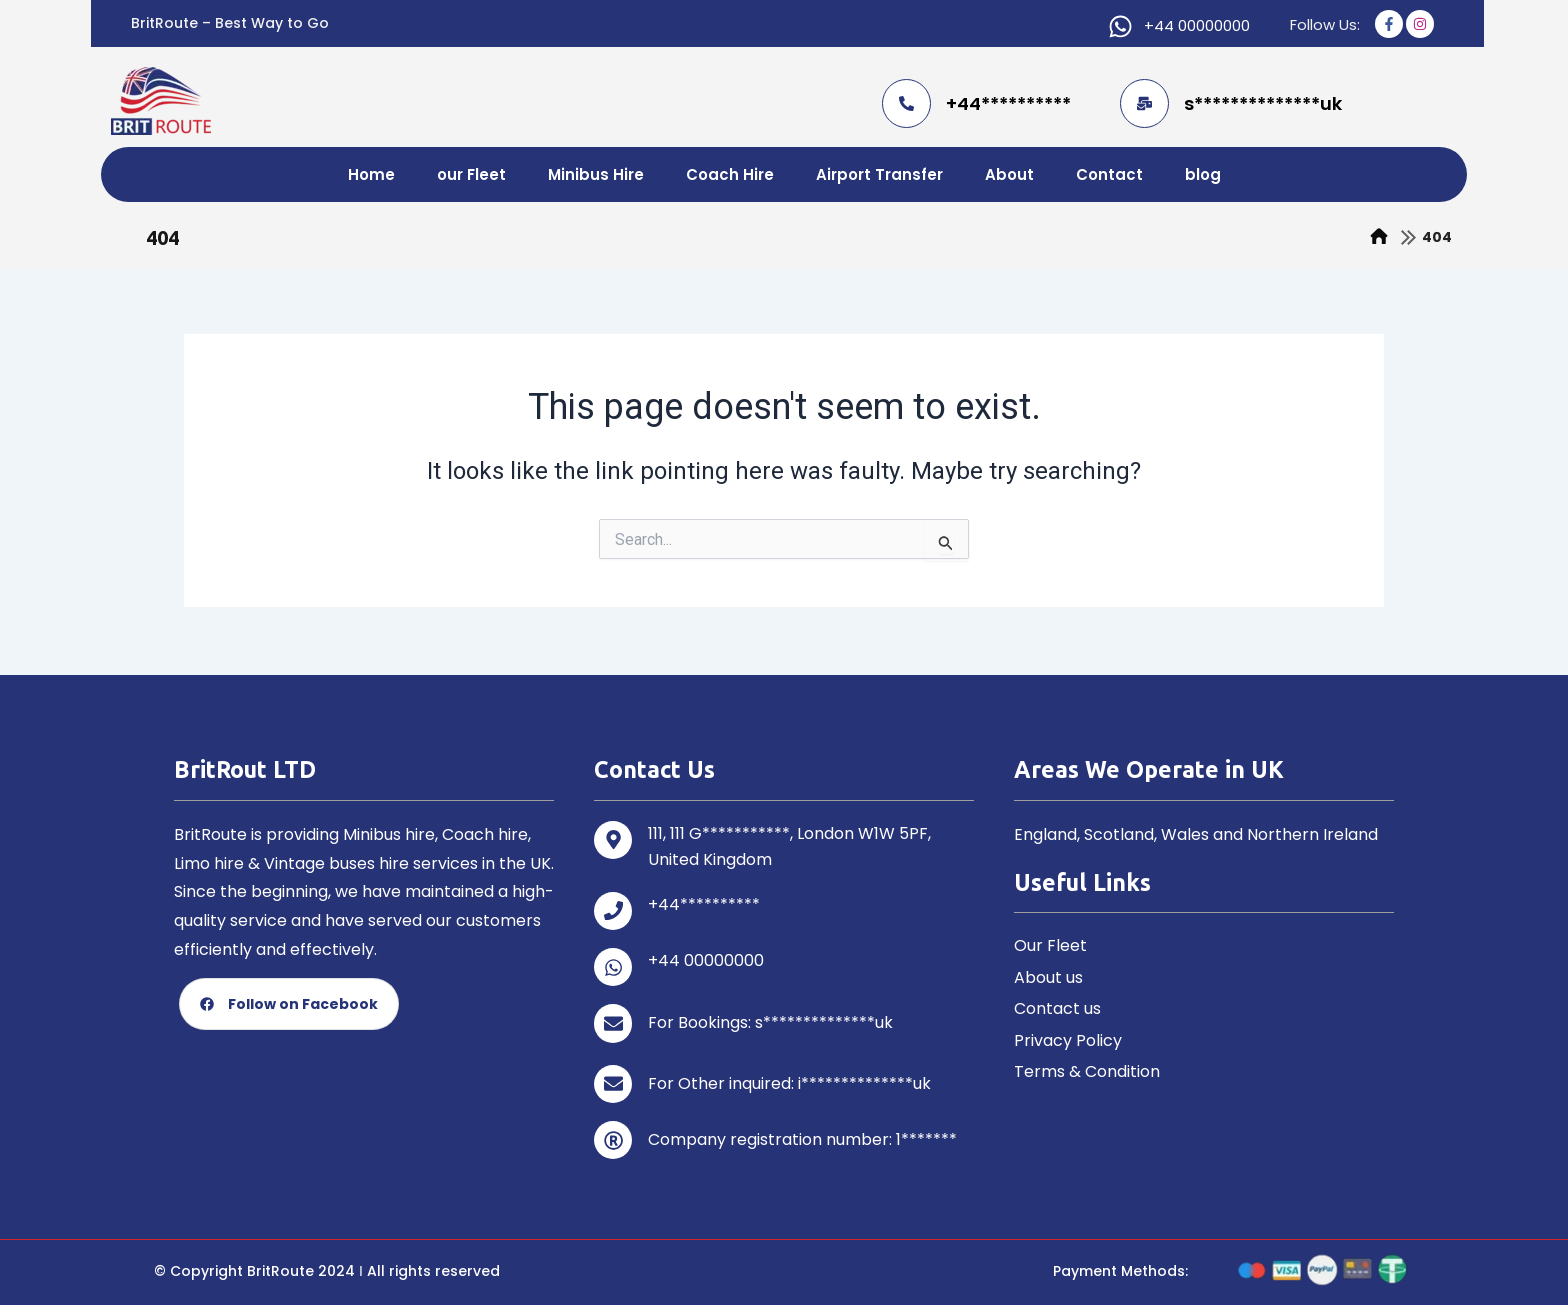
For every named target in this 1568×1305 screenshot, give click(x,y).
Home (371, 174)
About (1009, 174)
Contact (1109, 174)
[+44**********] (906, 103)
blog (1203, 174)
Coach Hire (730, 174)
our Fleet (471, 174)
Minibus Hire (596, 174)
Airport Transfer (879, 174)
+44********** (1008, 103)
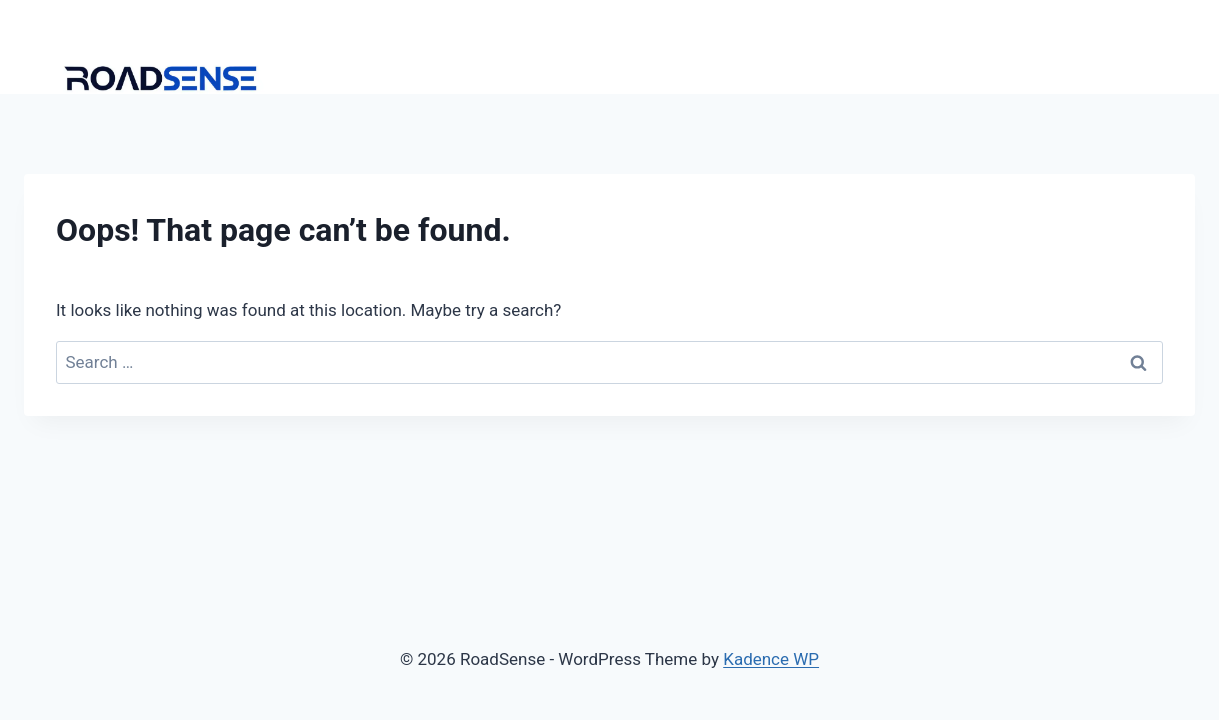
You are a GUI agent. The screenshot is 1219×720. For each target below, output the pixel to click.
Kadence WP (771, 659)
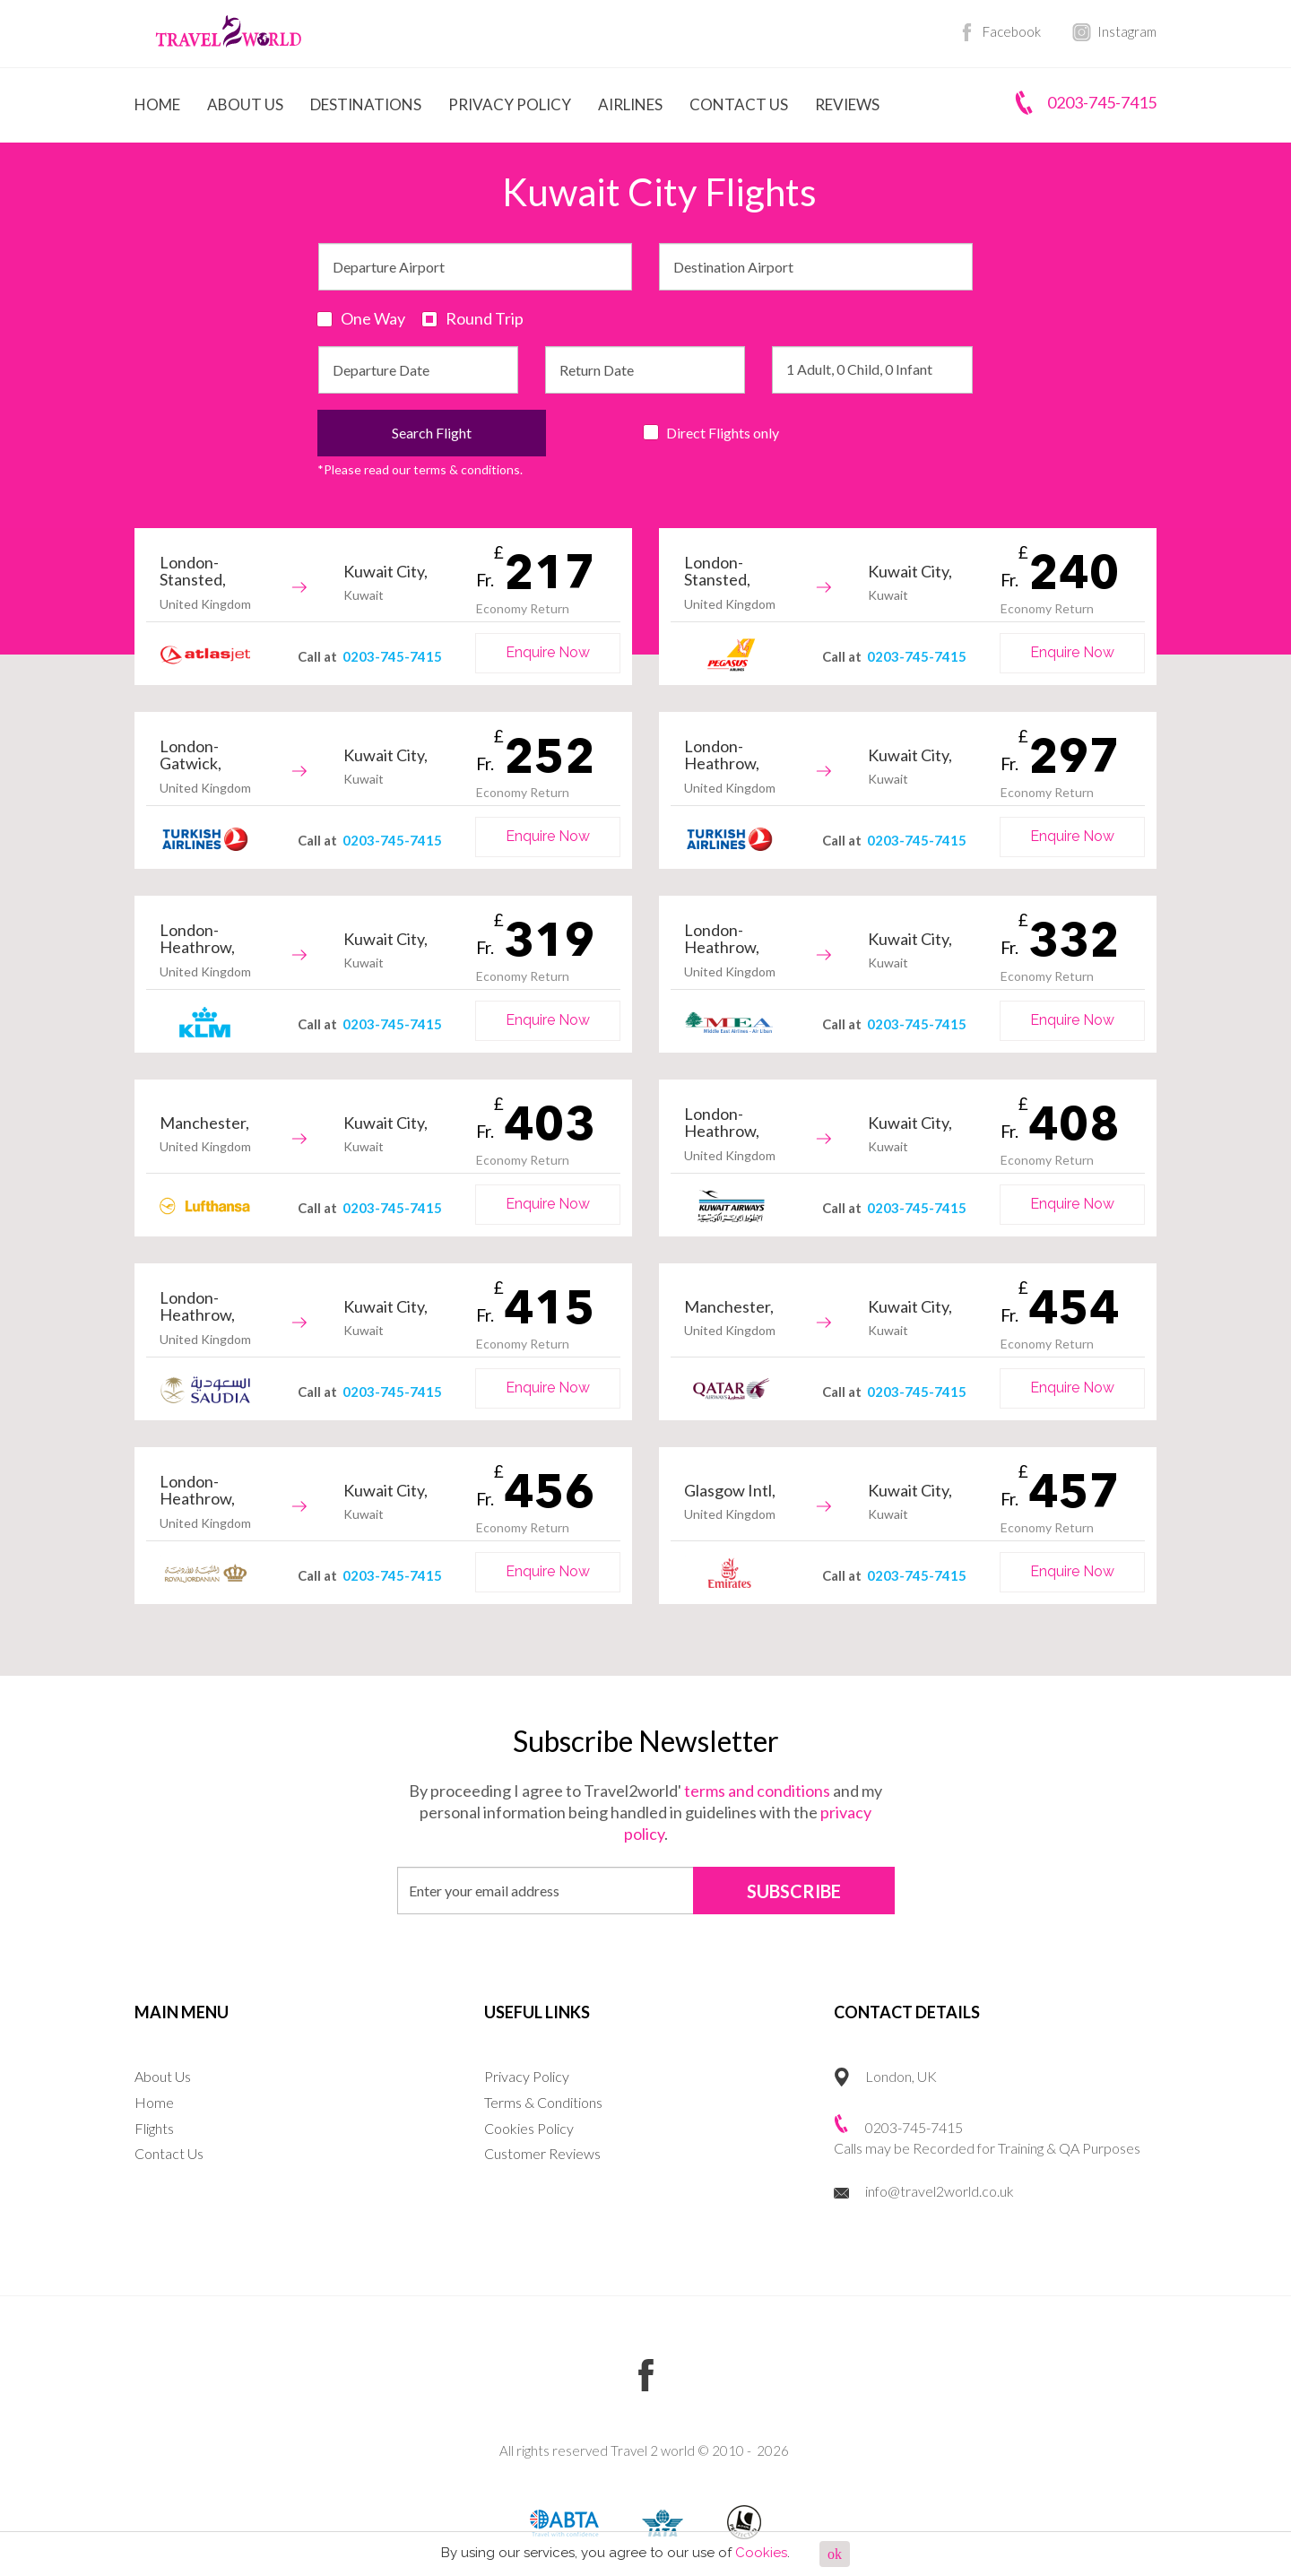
********************
◆ Given task ◆
Echo every line of the data above word for word, omitting the pictures.

◆ Final result ◆
For every named target in this 1568×1305 screenshot, give click(x,y).
Home (371, 174)
About (1009, 174)
Contact (1109, 174)
[+44**********] (906, 103)
blog (1203, 174)
Coach Hire (730, 174)
our Fleet (471, 174)
Minibus Hire (596, 174)
Airport Transfer (879, 174)
+44********** (1008, 103)
You are a GUI agent. The screenshot is 1219×720. For each target below, output the pixel to click.
Kadence WP (771, 659)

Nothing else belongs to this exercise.